[Bug 1569925] Re: Shutdown hang on 16.04 with iscsi targets

Sun Nov 5 12:38:35 UTC 2017

Hello Matthijs

Unfortunately the best way to make this not to happen is by fixing the
kernel hang situation, when kernel calls sd_sync_cache() to every
configured device before the shutdown. There is a single I/O cmd hanging
in all scsi paths and the I/O error is never propagated to block layer
(despite iscsi having proper I/O error settings). I'm finishing
analysing some kernel dumps so I can finally understand what is
happening in the transport layer (this happens with more recent kernels
also).

The workaround was to create a script that would restore the iscsi
connection, wait for the login to happen again and the paths are back
online, and cleanly logout, allowing the sd_sync_cache() operation to be
finalized.

If you are facing this problem, I know for sure that your iscsi
connections are not being finalized before the network is off. This
means that you have to pay attention on how you configured your iscsi
disks:

- guarantee that iscsiadm was configured with "interfaces" so it works
on startup:

  sudo iscsiadm -m iface -I ens4 --op=new -n iface.hwaddress -v 52:54:00:b4:21:bb
  sudo iscsiadm -m iface -I ens7 --op=new -n iface.hwaddress -v 52:54:00:c2:34:1b

- the discovery/login has to be made AFTER the iscsiadm had interfaces
added

  sudo iscsiadm -m discovery --op=new --op=del --type sendtargets --portal $SERVER1
  sudo iscsiadm -m discovery --op=new --op=del --type sendtargets --portal $SERVER2

  # iscsiadm -m node --loginall=automatic HAS TO WORK or else init
scripts will fail

  http://pastebin.ubuntu.com/25894472/

- configure the volumes in /etc/fstab with "_netdev" parameter for
systemd unit ordering

  LABEL=BLUE /blue ext4 defaults,_netdev 0 1
  LABEL=GREEN /green ext4 defaults,_netdev 0 1
  LABEL=PURPLE /purple ext4 defaults,_netdev 0 1
  LABEL=RED /red ext4 defaults,_netdev 0 1
  LABEL=YELLOW /yellow ext4 defaults,_netdev 0 1

You have to make sure open-iscsi and iscsid systemd units are started
after the network is available and are stopped before they disappear.
That might be your problem, if configuration above is correct.
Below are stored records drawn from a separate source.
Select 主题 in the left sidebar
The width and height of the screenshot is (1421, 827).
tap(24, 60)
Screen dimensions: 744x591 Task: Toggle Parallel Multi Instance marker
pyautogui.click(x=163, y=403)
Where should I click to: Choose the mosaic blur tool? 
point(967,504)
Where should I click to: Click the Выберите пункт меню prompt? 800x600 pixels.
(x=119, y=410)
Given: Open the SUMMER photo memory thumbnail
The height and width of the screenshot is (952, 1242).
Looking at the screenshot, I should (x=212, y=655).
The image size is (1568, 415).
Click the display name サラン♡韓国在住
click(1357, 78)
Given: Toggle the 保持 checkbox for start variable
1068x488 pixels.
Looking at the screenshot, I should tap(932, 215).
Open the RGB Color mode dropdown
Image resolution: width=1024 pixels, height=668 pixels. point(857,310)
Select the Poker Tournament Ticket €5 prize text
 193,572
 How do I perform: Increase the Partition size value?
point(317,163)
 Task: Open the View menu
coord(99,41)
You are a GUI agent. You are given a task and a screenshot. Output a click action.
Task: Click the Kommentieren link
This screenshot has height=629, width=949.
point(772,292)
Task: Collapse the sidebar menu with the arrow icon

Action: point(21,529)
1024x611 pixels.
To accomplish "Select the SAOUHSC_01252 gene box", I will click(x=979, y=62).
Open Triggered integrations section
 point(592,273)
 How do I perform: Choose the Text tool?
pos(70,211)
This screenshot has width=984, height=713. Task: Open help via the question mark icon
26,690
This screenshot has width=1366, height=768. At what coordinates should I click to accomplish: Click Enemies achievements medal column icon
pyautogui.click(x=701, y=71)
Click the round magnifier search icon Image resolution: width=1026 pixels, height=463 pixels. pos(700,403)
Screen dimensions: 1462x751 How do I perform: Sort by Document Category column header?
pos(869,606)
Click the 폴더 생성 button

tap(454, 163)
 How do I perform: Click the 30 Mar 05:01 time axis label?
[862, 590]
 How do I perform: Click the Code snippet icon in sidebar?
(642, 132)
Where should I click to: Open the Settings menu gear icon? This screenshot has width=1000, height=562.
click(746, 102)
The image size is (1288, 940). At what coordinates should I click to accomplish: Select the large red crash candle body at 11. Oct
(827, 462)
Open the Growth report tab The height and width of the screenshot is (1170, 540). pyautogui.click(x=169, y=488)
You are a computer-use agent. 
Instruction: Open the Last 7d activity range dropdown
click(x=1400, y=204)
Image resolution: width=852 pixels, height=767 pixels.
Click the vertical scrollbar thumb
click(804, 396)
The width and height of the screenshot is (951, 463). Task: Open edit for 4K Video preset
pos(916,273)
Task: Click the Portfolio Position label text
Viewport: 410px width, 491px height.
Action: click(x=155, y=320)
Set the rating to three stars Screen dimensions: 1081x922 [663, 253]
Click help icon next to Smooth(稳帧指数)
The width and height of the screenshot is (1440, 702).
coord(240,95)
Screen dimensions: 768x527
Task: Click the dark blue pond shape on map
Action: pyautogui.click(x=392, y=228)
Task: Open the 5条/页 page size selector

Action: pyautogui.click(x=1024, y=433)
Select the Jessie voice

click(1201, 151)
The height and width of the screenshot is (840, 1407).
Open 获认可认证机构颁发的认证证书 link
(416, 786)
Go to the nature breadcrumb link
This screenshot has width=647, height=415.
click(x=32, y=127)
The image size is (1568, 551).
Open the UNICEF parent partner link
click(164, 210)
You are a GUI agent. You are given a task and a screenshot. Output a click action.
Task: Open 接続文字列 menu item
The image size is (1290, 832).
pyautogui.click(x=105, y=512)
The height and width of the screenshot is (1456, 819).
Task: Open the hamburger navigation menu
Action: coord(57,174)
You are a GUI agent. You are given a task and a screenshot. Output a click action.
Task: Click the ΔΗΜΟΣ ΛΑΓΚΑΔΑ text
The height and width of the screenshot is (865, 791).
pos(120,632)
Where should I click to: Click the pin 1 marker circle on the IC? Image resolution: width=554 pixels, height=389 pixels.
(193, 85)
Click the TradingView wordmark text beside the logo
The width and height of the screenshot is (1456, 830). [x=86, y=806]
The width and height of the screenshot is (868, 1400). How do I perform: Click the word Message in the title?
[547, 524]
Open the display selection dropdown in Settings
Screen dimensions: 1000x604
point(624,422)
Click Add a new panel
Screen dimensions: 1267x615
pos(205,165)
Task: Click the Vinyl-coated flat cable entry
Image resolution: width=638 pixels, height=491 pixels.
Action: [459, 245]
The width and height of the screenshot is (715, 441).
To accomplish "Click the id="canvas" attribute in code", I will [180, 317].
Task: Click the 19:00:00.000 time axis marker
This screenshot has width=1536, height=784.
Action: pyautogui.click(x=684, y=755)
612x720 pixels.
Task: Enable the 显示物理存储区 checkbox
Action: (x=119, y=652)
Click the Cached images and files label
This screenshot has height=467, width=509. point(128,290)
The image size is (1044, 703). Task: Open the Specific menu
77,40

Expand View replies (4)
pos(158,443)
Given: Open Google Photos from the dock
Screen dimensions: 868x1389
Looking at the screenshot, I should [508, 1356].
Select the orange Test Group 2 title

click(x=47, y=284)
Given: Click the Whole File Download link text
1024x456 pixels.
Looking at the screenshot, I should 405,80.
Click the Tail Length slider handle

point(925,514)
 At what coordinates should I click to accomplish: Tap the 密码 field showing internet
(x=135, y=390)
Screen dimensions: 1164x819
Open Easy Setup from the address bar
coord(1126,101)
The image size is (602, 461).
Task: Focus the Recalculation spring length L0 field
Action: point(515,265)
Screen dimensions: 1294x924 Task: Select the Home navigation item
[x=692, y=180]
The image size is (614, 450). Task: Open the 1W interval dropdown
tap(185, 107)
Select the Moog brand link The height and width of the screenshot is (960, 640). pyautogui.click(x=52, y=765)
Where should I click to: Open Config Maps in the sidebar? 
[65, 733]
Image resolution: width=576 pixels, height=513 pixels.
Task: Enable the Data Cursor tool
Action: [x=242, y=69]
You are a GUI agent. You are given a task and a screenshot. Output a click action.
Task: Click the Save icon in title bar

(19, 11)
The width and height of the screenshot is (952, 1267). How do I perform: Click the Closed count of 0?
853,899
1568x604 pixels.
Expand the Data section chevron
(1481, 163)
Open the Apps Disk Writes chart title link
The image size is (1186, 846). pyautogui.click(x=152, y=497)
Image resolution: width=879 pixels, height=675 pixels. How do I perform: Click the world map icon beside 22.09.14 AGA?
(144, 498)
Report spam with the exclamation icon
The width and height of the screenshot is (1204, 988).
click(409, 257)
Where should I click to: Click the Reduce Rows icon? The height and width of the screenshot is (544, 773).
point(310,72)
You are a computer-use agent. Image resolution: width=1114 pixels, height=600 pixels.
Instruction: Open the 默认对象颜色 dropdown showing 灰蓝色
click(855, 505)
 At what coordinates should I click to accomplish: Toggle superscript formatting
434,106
inaddy at iscsihang:~$ systemctl edit --full iscsid.service
inaddy at iscsihang:~$ systemctl edit --full open-iscsi.service

The defaults are:

[Unit]
Description=iSCSI initiator daemon (iscsid)
Documentation=man:iscsid(8)
Wants=network-online.target remote-fs-pre.target
Before=remote-fs-pre.target
After=network.target network-online.target

and

[Unit]
Description=Login to default iSCSI targets
Documentation=man:iscsiadm(8) man:iscsid(8)
Wants=network-online.target remote-fs-pre.target iscsid.service
After=network-online.target iscsid.service
Before=remote-fs-pre.target

So you can see that iscsid.service runs BEFORE open-iscsi.service.  In
my case, I'm configuring network using rc-local.service (since this is
my lab) and I had to guarantee the ordering also:

If, after configuring your system like this, you still face problems,
you can use this script:

http://pastebin.ubuntu.com/25894592/

And provide me the DEBUG=/.shutdown.log file, created after its
execution, attached to this launchpad case. Its likely that you will
have hang iscsi connections for some reason (services ordering, lack of
volumes in fstab so umounts are not done, etc).

Hope it helps for now.

-- 
You received this bug notification because you are a member of Ubuntu
Foundations Bugs, which is subscribed to open-iscsi in Ubuntu.
https://bugs.launchpad.net/bugs/1569925

Title:
  Shutdown hang on 16.04 with iscsi targets

Status in linux package in Ubuntu:
  In Progress
Status in open-iscsi package in Ubuntu:
  In Progress
Status in linux source package in Xenial:
  In Progress
Status in open-iscsi source package in Xenial:
  In Progress
Status in linux source package in Zesty:
  In Progress
Status in open-iscsi source package in Zesty:
  In Progress
Status in linux source package in Artful:
  In Progress
Status in open-iscsi source package in Artful:
  In Progress

Bug description:
  I have 4 servers running the latest 16.04 updates from the development
  branch (as of right now).

  Each server is connected to NetApp storage using iscsi software
  initiator.  There are a total of 56 volumes spread across two NetApp
  arrays.  Each volume has 4 paths available to it which are being
  managed by device mapper.

  While logged into the iscsi sessions all I have to do is reboot the
  server and I get a hang.

  I see a message that says:

    "Reached target Shutdown"

  followed by

    "systemd-shutdown[1]: Failed to finalize DM devices, ignoring"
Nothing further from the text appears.